* Your objective
Omit the images and output every line of the data below exactly.

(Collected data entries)
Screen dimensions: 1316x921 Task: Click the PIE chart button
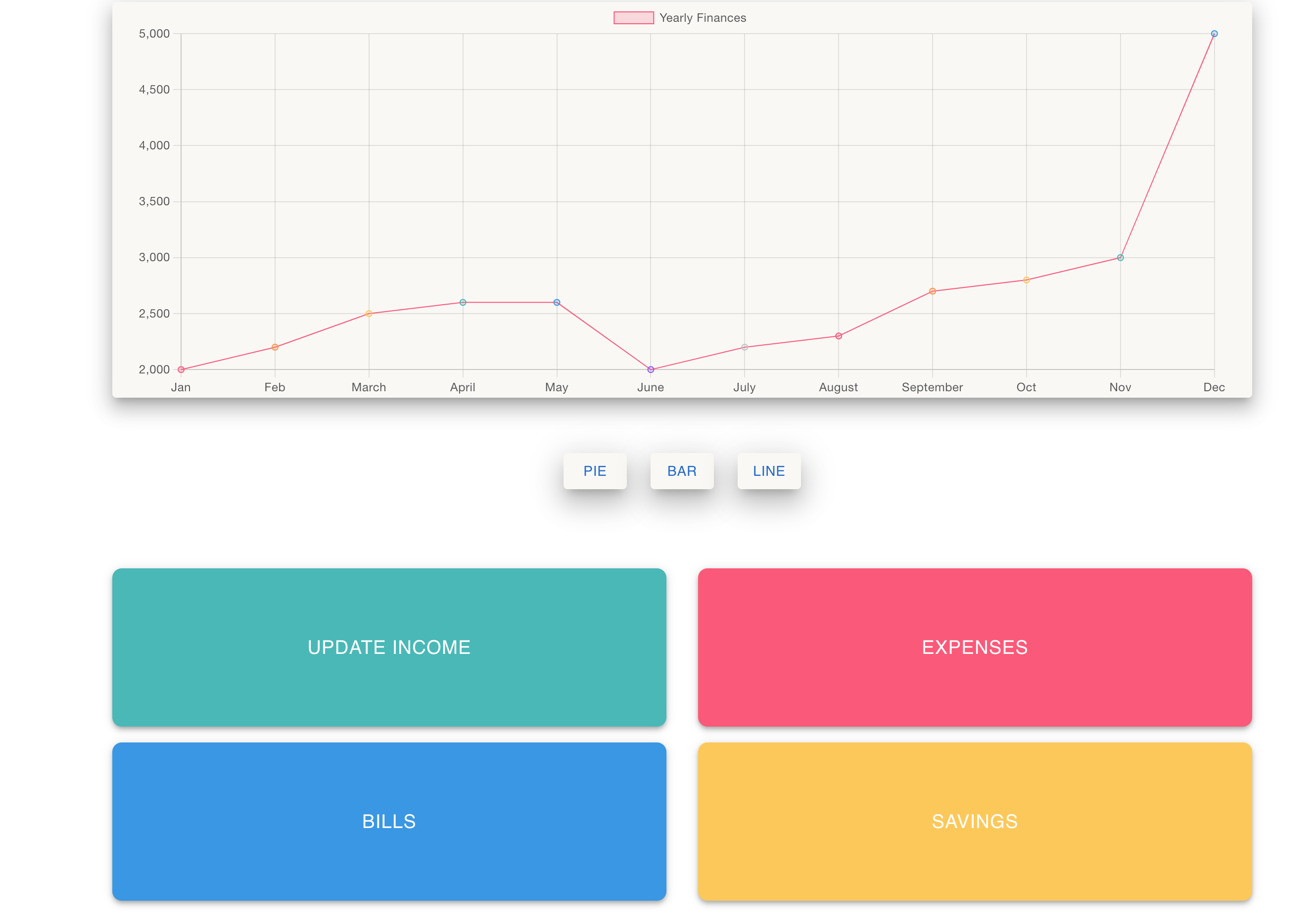(594, 471)
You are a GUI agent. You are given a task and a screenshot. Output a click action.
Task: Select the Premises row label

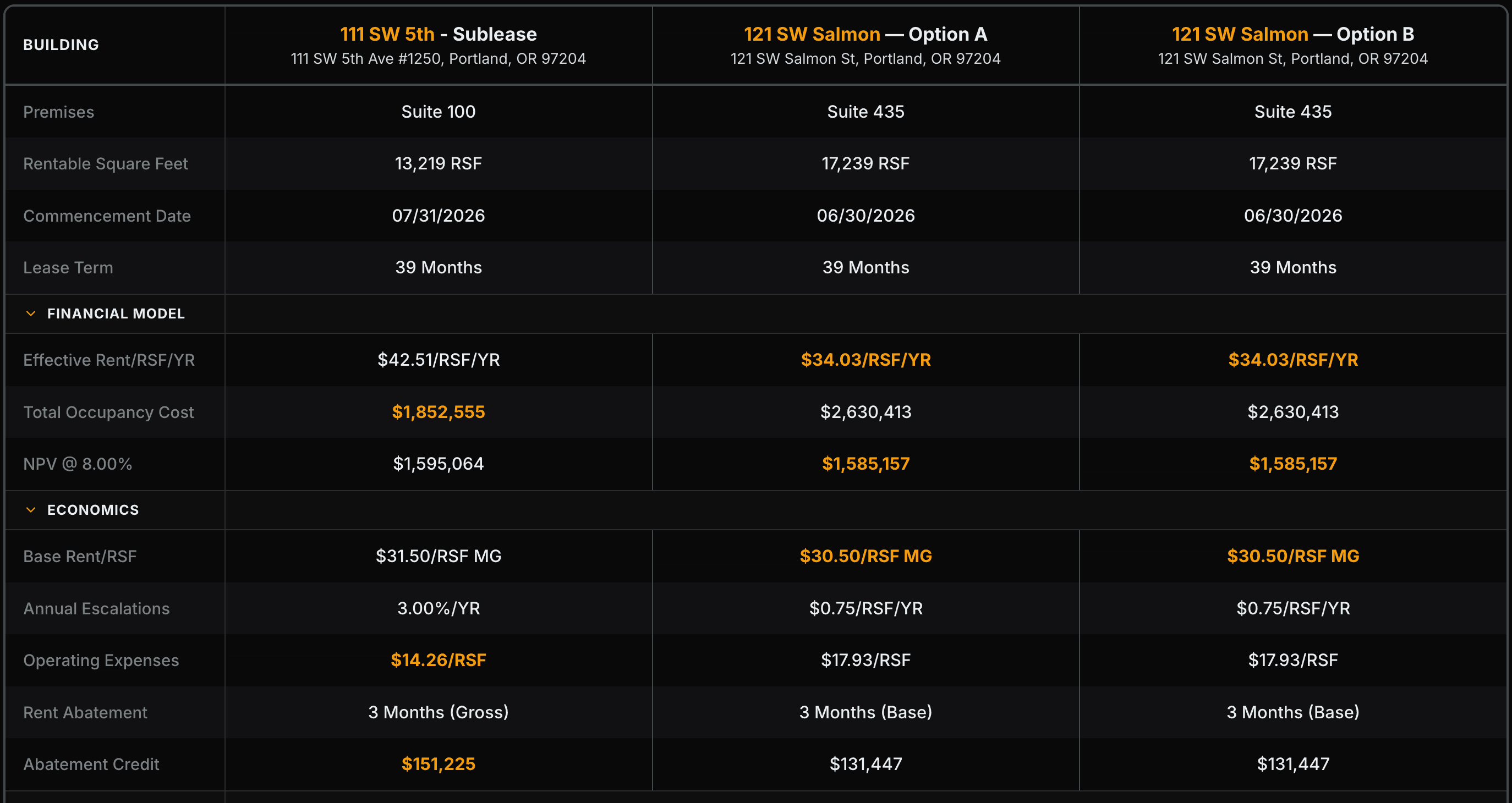[58, 112]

* Problem solution
Screen dimensions: 1316x921 Task: Click the PIE chart button
(594, 471)
You are a GUI agent. You are given a task and a screenshot. Output a click action.
Task: Select the Premises row label

[58, 112]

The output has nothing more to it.